● BRIEF
Reproduce the lines of the listing below, starting at the line that contains "You are a computer-use agent. The image" and ending at the line that contains "coord(232,23)". Leave the pictures out.

● SUPPLIED MATERIAL
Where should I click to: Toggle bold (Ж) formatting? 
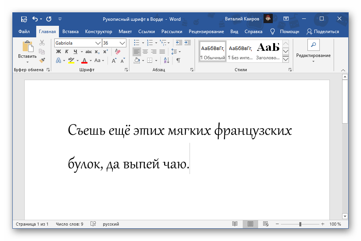click(59, 52)
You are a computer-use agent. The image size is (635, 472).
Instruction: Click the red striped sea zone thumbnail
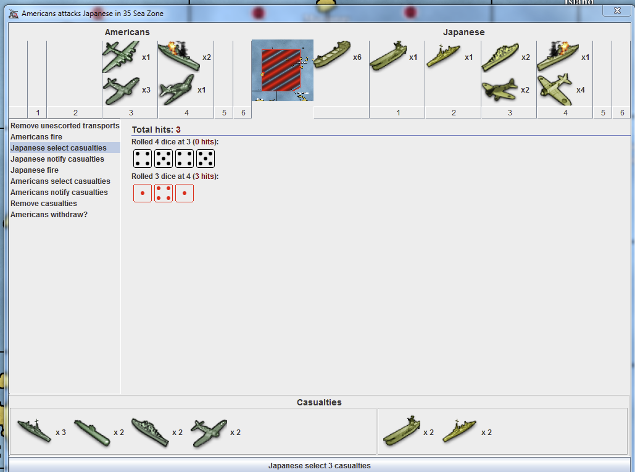pos(281,70)
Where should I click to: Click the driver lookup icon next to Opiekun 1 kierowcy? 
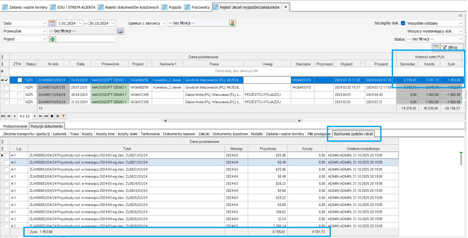coord(232,23)
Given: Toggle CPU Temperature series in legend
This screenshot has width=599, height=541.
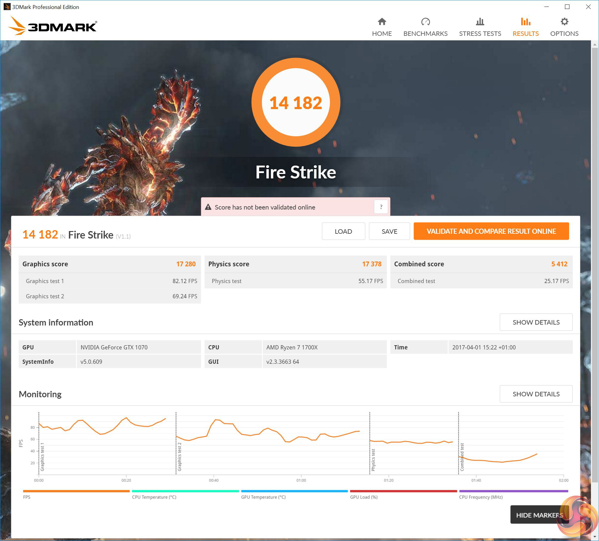Looking at the screenshot, I should tap(154, 497).
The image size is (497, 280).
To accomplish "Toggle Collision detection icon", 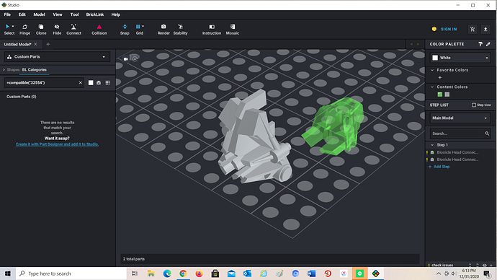I will [x=99, y=30].
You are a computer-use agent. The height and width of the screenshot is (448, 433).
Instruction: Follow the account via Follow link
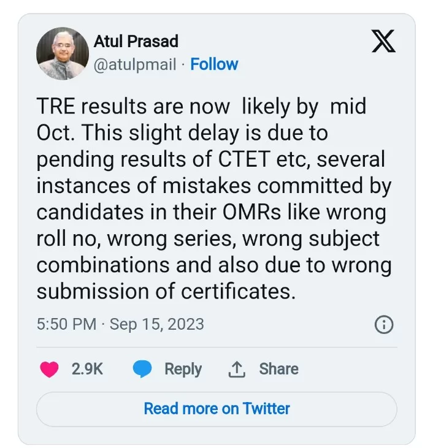[214, 64]
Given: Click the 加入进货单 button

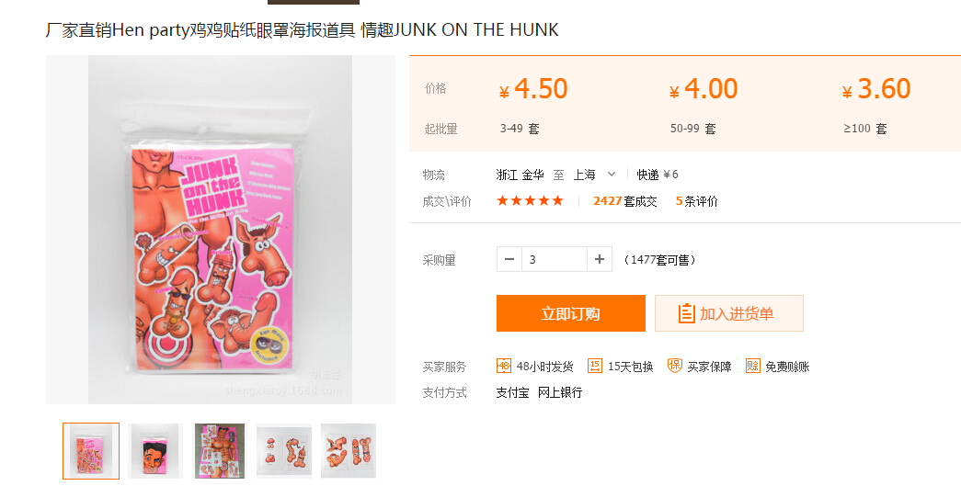Looking at the screenshot, I should [x=728, y=313].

● EXERCISE OUTPUT
You are a computer-use agent. The image size is (635, 472).
Instruction: Click the red striped sea zone thumbnail
pos(281,70)
Where should I click to: Click the driver lookup icon next to Opiekun 1 kierowcy? 
coord(232,23)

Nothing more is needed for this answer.